Welcome to OGeek Q&A Community for programmer and developer-Open, Learning and Share
Welcome To Ask or Share your Answers For Others

Categories

0 votes
294 views
in Technique[技术] by (71.8m points)

python - Executing a function in the background while using limited number of cores/threads and queue the extra executions?

I want to use a limited number of threads (at most 2) to run a function in a class for removing some files on disk in the background. The rest of my code within the same class is independent of this background function and might get executed tens of times more than the background function. However, I still need to enforce the core/thread limit. So it is possible that the background jobs might exceed 2 and I need to queue them. Note that my background function does not take any arguments.

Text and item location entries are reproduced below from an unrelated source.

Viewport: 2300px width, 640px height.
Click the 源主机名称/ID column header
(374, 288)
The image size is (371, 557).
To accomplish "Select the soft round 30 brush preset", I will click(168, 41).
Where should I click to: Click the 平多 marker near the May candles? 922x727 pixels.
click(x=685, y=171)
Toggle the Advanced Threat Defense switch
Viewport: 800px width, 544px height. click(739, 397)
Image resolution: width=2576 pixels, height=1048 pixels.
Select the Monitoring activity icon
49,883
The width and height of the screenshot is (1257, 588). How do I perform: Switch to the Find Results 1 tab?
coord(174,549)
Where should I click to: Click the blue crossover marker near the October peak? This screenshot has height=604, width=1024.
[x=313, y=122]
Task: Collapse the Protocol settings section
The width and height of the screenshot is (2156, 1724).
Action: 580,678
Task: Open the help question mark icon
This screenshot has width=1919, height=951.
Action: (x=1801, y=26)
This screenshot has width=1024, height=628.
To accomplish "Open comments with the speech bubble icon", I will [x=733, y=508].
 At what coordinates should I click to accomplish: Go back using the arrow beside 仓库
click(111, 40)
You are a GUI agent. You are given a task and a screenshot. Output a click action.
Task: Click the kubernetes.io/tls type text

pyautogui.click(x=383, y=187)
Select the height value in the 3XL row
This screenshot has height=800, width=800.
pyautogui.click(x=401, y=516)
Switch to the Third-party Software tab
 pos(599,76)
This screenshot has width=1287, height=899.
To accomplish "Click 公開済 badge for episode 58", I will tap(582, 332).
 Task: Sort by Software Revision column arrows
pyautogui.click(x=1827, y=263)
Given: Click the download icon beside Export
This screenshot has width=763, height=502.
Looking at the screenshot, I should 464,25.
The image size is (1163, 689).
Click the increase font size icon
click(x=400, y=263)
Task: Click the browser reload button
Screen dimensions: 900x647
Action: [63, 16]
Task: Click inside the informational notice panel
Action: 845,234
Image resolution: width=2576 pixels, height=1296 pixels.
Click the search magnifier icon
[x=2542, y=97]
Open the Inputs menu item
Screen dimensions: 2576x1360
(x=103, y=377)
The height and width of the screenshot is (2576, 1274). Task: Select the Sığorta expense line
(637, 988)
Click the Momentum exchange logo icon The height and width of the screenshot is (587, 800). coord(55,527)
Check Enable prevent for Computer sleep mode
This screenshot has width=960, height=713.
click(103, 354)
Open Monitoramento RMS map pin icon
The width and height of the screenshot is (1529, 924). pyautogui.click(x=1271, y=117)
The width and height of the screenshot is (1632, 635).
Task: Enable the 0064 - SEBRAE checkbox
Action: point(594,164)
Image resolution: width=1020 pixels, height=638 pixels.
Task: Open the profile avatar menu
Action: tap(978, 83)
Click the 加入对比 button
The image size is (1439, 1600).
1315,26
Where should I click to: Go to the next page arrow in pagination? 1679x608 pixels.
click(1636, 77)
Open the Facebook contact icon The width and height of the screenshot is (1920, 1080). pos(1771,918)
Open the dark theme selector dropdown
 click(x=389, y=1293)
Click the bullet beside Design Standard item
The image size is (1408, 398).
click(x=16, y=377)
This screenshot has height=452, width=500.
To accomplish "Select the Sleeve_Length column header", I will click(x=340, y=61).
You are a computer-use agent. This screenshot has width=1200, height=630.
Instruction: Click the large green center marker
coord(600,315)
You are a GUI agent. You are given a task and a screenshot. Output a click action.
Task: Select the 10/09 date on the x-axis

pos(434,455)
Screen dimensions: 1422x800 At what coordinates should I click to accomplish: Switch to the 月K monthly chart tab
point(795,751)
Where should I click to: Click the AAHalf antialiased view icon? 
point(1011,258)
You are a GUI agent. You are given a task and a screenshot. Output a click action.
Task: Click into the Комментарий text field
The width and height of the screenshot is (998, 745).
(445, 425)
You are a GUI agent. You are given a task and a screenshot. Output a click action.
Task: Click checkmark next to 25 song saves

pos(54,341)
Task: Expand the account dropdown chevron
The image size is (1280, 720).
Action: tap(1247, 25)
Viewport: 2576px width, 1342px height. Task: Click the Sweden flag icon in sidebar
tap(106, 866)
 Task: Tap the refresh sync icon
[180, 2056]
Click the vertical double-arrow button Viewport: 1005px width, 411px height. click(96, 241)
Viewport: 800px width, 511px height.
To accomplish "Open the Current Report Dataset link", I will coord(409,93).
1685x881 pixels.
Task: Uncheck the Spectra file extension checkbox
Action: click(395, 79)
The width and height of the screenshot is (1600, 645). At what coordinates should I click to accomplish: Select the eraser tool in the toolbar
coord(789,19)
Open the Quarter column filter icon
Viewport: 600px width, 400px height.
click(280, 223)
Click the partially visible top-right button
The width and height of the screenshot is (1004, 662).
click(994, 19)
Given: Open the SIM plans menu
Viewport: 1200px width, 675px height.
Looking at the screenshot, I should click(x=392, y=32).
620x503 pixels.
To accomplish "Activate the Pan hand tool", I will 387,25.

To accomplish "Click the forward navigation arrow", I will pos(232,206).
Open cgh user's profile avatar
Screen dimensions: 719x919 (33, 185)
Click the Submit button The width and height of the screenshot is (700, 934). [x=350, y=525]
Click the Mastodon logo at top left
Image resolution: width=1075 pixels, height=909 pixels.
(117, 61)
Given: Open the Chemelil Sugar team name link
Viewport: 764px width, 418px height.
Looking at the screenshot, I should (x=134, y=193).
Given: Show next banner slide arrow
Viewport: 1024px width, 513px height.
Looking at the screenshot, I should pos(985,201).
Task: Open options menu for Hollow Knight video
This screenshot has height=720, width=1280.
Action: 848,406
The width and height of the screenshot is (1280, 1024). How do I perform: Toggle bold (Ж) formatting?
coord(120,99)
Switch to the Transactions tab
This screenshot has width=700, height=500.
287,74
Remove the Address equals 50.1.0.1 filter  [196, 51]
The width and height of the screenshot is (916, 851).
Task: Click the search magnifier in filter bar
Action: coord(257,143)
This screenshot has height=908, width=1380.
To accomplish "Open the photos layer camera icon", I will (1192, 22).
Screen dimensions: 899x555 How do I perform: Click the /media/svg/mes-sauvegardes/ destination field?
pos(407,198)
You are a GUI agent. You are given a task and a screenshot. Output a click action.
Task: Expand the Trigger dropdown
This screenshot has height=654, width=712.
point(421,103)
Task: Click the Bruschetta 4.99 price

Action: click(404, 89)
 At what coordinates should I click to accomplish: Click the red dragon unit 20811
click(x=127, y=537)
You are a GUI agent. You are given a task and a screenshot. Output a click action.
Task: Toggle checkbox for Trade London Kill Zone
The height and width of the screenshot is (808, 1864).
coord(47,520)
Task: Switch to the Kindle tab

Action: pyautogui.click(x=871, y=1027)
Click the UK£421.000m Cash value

I am pretty new to multi-threading and multi-processing but I think I have done my homework and looked at many posts here on Stack Overflow and tried a couple of approaches. However, none of those approaches seems to work for me. Here's the structure of my code:

class myClass(object):
    def __init__(self):
        #some stuff
    def backgroundFunc(self):
        # delete some files on disk
    def mainFunc(self, elem):
        # Do some other things
        self.backgroundFunc() #I want to run this in the background

Here's how I run the code

import myClass

myClassInstance = myClass()
For element in someList:
    myClassInstance.mainFunc(elem=element)

Note that I cannot start the background job before the stuff in mainFunc has started running.

And here is my first try with threading in my class file:

from threading import Thread
class myClass(object):
    def __init__(self):
        #some stuff
    def backgroundFunc(self):
        # delete some files on disk
    def mainFunc(self, elem):
        # Do some other things
        thr = Thread(target=self.backgroundFunc)
        thr.start()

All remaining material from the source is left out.